--- The records Enclosed Below ---

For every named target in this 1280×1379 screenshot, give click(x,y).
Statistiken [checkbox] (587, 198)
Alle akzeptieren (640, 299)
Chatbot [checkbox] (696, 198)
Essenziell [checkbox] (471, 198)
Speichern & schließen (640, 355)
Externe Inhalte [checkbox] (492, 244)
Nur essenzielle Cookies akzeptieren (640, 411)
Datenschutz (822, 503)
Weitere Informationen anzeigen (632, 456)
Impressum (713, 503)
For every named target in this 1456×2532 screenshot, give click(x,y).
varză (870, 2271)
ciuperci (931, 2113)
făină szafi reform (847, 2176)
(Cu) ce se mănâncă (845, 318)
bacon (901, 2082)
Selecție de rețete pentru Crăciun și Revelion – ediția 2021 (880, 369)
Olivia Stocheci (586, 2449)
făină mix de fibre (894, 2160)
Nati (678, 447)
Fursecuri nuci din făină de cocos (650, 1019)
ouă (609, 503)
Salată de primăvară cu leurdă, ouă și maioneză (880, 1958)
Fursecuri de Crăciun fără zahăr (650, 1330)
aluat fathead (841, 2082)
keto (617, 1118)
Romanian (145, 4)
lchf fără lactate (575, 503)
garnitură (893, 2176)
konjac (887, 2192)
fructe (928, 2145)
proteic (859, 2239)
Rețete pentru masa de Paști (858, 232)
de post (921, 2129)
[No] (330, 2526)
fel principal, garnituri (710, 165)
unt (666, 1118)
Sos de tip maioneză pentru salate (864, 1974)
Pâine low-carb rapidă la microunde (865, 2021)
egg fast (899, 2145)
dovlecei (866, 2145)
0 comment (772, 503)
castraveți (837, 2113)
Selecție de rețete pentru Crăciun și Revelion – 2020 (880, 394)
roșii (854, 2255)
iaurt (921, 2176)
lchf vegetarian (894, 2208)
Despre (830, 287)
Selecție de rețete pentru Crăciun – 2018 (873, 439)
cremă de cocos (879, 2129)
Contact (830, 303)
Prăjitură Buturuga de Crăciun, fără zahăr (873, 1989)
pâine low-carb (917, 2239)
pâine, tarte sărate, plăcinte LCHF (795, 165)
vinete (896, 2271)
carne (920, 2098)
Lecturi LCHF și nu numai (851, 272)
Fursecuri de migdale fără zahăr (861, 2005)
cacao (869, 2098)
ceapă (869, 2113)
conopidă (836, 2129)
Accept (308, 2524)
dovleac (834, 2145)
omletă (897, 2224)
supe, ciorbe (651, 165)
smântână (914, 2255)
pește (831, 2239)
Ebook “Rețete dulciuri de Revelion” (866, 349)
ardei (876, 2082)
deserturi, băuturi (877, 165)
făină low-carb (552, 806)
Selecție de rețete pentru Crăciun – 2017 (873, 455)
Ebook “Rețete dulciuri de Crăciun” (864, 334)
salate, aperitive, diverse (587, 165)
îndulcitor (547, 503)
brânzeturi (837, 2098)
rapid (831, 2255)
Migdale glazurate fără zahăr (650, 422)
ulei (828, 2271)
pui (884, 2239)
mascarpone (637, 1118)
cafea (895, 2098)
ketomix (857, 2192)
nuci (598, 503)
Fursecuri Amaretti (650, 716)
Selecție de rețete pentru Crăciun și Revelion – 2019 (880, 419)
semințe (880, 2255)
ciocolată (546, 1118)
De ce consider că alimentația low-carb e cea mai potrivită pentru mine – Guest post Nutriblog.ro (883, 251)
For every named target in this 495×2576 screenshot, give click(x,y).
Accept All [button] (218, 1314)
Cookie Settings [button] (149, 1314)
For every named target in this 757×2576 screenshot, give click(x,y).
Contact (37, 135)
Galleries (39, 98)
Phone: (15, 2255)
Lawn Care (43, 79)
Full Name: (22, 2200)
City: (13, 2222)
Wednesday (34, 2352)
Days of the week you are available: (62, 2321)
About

--- End of Enclosed The records ---

[Problem to work on]:
Retype every record exactly, omitting nothing.

[Answer box]:
For every named target in this 1280×1379 screenshot, give click(x,y).
Statistiken [checkbox] (587, 198)
Alle akzeptieren (640, 299)
Chatbot [checkbox] (696, 198)
Essenziell [checkbox] (471, 198)
Speichern & schließen (640, 355)
Externe Inhalte [checkbox] (492, 244)
Nur essenzielle Cookies akzeptieren (640, 411)
Datenschutz (822, 503)
Weitere Informationen anzeigen (632, 456)
Impressum (713, 503)
For every named target in this 1456×2532 screenshot, give click(x,y).
varză (870, 2271)
ciuperci (931, 2113)
făină szafi reform (847, 2176)
(Cu) ce se mănâncă (845, 318)
bacon (901, 2082)
Selecție de rețete pentru Crăciun și Revelion – ediția 2021 (880, 369)
Olivia Stocheci (586, 2449)
făină mix de fibre (894, 2160)
Nati (678, 447)
Fursecuri nuci din făină de cocos (650, 1019)
ouă (609, 503)
Salată de primăvară cu leurdă, ouă și maioneză (880, 1958)
Fursecuri de Crăciun fără zahăr (650, 1330)
aluat fathead (841, 2082)
keto (617, 1118)
Romanian (145, 4)
lchf fără lactate (575, 503)
garnitură (893, 2176)
konjac (887, 2192)
fructe (928, 2145)
proteic (859, 2239)
Rețete pentru masa de Paști (858, 232)
de post (921, 2129)
[No] (330, 2526)
fel principal, garnituri (710, 165)
unt (666, 1118)
Sos de tip maioneză pentru salate (864, 1974)
Pâine low-carb rapidă la microunde (865, 2021)
egg fast (899, 2145)
dovlecei (866, 2145)
0 comment (772, 503)
castraveți (837, 2113)
Selecție de rețete pentru Crăciun și Revelion – 2020 (880, 394)
roșii (854, 2255)
iaurt (921, 2176)
lchf vegetarian (894, 2208)
Despre (830, 287)
Selecție de rețete pentru Crăciun – 2018 (873, 439)
cremă de cocos (879, 2129)
Contact (830, 303)
Prăjitură Buturuga de Crăciun, fără zahăr (873, 1989)
pâine low-carb (917, 2239)
pâine, tarte sărate, plăcinte LCHF (795, 165)
vinete (896, 2271)
carne (920, 2098)
Lecturi LCHF și nu numai (851, 272)
Fursecuri de migdale fără zahăr (861, 2005)
cacao (869, 2098)
ceapă (869, 2113)
conopidă (836, 2129)
Accept (308, 2524)
dovleac (834, 2145)
omletă (897, 2224)
supe, ciorbe (651, 165)
smântână (914, 2255)
pește (831, 2239)
Ebook “Rețete dulciuri de Revelion” (866, 349)
ardei (876, 2082)
deserturi, băuturi (877, 165)
făină low-carb (552, 806)
Selecție de rețete pentru Crăciun – 2017 (873, 455)
Ebook “Rețete dulciuri de Crăciun” (864, 334)
salate, aperitive, diverse (587, 165)
îndulcitor (547, 503)
brânzeturi (837, 2098)
rapid (831, 2255)
Migdale glazurate fără zahăr (650, 422)
ulei (828, 2271)
pui (884, 2239)
mascarpone (637, 1118)
cafea (895, 2098)
ketomix (857, 2192)
nuci (598, 503)
Fursecuri Amaretti (650, 716)
Selecție de rețete pentru Crăciun și Revelion – 2019 (880, 419)
semințe (880, 2255)
ciocolată (546, 1118)
De ce consider că alimentația low-carb e cea mai potrivită pentru mine – Guest post Nutriblog.ro (883, 251)
For every named target in this 495×2576 screenshot, give click(x,y).
Accept All [button] (218, 1314)
Cookie Settings [button] (149, 1314)
For every named target in this 757×2576 screenshot, give click(x,y).
Contact (37, 135)
Galleries (39, 98)
Phone: (15, 2255)
Lawn Care (43, 79)
Full Name: (22, 2200)
City: (13, 2222)
Wednesday (34, 2352)
Days of the week you are available: (62, 2321)
About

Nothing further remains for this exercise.